Let’s take it from the top.
|Written by||Jon Hoeber
|Directed by||Dean Parisot|
In 1979, a British scientist named Bailey created something, codenamed “Nightshade,” that could alter the balance of power. In Britain’s favor? That’s never raised. For some reason he was ... in Moscow? Am I getting that wrong? He was being guarded by CIA agent Frank Moses (Bruce Willis) and maybe Marvin Boggs (John Malkovich), rather than MI-6 (am I getting that wrong?), when he was killed, and that was that, until suddenly some top-secret “Nightshade” document pops up on Wikipedia and everyone’s trying to kill everyone. The U.S. government wants both Frank and Marvin dead. Just cuz? Or do they think they’re the leakers? Whichever, they put a hit out on Frank. They hire the world’s top assassin, Han Cho Bai (Lee Byung-hun), and maybe old pal Victoria, too (Helen Mirren). But Victoria proves a pal, teaming up with Frank rather than killing him, while Han plays Kato to Frank’s Inspector Clouseau: popping up throughout the movie and failing to off him. Hi-ya! Later he teams up with everyone to save the world. Or at least London and Washington, D.C. Assassins of the world, unite!
All the old Cold War powers keep bumping into each other and people keeping dying. The U.S., in the form of Jack Horton (Neal McDonough), is particularly interested in keeping Nightshade hush-hush. We watch as Jack kills a five-star general in his Pentagon office when he suggests going public. The U.S.S.R., in the shapelier form of Katja (Catherine Zeta-Jones), tries to seduce Frank, as in days of old, which leads to the subplot of Sarah (Mary-Louise Parker), Frank’s girl, wringing her hands over these matters and getting involved in the spy game. Which she totally wanted to do anyway.
I’ll be like the movie and cut to the chase: Bailey (Anthony Hopkins) is alive. He’s been kept in an MI-6 prison for the criminally insane for 32 years. Not because he was behind “Nightshade,” which was really something called “Red Mercury”—which was, and is, a WMD that’s completely undetectable (for now)—but because back then he wanted to use it on the Soviets. Bad form. Drawring outside the lines, as it were.
But why do they have to go to France to talk to “The Frog” (David Thewlis) anyway? Because he has a security deposit key that contains info on ... Bailey? How do they know this? Was it on the Wikipedia page? And why couldn’t they get a French actor for “The Frog”?

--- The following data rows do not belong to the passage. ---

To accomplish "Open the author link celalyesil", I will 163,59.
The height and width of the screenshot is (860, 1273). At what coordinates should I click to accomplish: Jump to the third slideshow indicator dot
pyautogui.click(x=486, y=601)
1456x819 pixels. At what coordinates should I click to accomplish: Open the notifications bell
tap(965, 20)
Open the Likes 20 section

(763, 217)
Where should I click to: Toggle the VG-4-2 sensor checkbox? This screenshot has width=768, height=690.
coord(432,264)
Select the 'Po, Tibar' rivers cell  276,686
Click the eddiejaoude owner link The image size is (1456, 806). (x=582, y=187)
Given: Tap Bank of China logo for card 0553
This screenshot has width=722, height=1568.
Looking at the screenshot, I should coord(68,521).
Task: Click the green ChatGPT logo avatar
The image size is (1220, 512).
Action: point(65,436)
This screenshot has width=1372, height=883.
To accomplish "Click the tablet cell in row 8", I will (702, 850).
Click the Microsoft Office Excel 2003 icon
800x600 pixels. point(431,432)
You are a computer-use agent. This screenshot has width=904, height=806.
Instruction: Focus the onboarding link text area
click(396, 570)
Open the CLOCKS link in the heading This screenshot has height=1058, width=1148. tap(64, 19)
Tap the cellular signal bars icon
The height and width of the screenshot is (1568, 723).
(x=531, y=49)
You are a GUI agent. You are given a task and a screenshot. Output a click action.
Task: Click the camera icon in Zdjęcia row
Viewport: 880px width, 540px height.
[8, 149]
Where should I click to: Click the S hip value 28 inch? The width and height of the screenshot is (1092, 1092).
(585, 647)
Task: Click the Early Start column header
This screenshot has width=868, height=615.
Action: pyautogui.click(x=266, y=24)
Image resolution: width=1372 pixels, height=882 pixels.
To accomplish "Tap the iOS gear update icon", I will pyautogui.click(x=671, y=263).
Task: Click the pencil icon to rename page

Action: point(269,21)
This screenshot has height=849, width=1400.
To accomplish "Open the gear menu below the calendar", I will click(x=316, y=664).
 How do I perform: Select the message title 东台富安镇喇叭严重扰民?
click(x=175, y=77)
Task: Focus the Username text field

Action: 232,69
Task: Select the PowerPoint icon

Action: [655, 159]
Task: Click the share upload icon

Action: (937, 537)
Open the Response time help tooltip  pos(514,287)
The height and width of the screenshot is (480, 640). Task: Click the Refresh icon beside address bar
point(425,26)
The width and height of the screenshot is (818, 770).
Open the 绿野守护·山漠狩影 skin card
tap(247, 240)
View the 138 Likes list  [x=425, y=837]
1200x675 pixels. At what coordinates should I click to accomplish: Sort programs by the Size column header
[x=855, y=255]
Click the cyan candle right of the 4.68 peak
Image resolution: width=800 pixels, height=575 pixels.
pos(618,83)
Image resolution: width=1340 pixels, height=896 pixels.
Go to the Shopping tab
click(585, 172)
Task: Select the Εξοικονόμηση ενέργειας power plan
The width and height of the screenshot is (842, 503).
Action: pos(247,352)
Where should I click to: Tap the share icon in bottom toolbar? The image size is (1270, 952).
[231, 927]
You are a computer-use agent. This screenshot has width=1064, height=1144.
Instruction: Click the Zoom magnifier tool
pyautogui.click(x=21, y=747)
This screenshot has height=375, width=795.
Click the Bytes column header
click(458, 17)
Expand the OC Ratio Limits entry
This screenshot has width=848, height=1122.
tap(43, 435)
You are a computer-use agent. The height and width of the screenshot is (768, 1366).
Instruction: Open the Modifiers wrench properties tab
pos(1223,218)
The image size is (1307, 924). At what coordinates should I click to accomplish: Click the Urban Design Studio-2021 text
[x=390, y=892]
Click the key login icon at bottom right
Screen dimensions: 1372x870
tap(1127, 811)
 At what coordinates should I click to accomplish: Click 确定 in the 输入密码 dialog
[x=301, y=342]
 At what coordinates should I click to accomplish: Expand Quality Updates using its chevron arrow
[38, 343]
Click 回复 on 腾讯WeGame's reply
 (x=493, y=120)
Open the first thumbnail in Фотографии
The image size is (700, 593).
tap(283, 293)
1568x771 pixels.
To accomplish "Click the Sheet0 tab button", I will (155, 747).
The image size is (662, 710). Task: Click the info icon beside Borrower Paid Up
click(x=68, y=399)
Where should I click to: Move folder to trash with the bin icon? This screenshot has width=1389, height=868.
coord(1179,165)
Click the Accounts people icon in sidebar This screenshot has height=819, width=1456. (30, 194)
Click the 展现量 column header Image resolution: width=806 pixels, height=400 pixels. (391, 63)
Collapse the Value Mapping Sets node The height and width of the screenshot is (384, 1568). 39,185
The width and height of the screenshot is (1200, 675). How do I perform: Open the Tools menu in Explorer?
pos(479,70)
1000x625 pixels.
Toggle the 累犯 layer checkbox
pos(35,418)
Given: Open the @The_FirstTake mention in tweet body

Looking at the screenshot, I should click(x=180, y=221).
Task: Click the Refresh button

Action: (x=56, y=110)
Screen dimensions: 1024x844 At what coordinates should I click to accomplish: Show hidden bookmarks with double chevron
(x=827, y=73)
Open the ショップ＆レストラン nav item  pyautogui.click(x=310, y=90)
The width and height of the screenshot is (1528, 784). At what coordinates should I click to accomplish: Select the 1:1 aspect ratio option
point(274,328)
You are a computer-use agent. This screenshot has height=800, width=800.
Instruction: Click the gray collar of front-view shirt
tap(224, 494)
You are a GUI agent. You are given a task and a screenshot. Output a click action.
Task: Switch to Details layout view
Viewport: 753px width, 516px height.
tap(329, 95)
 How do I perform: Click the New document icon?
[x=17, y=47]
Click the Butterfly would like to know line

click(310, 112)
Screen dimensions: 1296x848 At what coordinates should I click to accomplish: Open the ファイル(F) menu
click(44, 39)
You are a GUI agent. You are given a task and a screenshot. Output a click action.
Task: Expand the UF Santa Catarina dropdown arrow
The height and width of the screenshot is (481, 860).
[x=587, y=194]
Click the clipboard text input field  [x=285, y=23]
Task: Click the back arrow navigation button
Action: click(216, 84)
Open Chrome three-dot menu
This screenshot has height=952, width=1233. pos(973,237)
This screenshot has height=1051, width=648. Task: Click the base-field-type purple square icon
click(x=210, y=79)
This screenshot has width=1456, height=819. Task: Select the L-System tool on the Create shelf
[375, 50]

No, they go to Paris, because Paris is part of the bang-zoom, ping-pong, zip-a-dee-doo-dah of the movie. They begin at a Costco in Somewhere, America, which leads to incarceration and shootout in New York City, then same in Paris, then same in London, then same in Moscow, then back to London and the Iranian embassy there. By this point, Bailey, that sly dog, has conned Frank and Victoria (into setting him free), Jack Horton (into thinking he’d teamed up with him), and the Iranians (into thinking he’d sell them Red Mercury). But the last con belongs to Frank, who slips the ticking Red Mercury bomb onto Bailey’s plane, which used to be Frank’s, which used to be Han’s, and it blows up mid-air, setting off beautiful colors. And radiation? Are there after-effects we don’t know about? Please.
Overall, Mary-Louise Parker’s shtick gets old, Malkovich’s isn’t bad, and Willis doesn’t really have any. He seems ready for retirement. The Han subplot, meanwhile, is vaguely insulting, while the overall shtick (glib conversations about or while killing people) is vaguely nauseating when you think about it.
I liked Hopkins. He has a great line-reading, almost mumbled: “They really do throw us away after giving them the best years of our lives. Bit of a shame, really.” There’s something in the way he says it. It’s not just glib dialogue. It has ... what’s the word? ... meaning.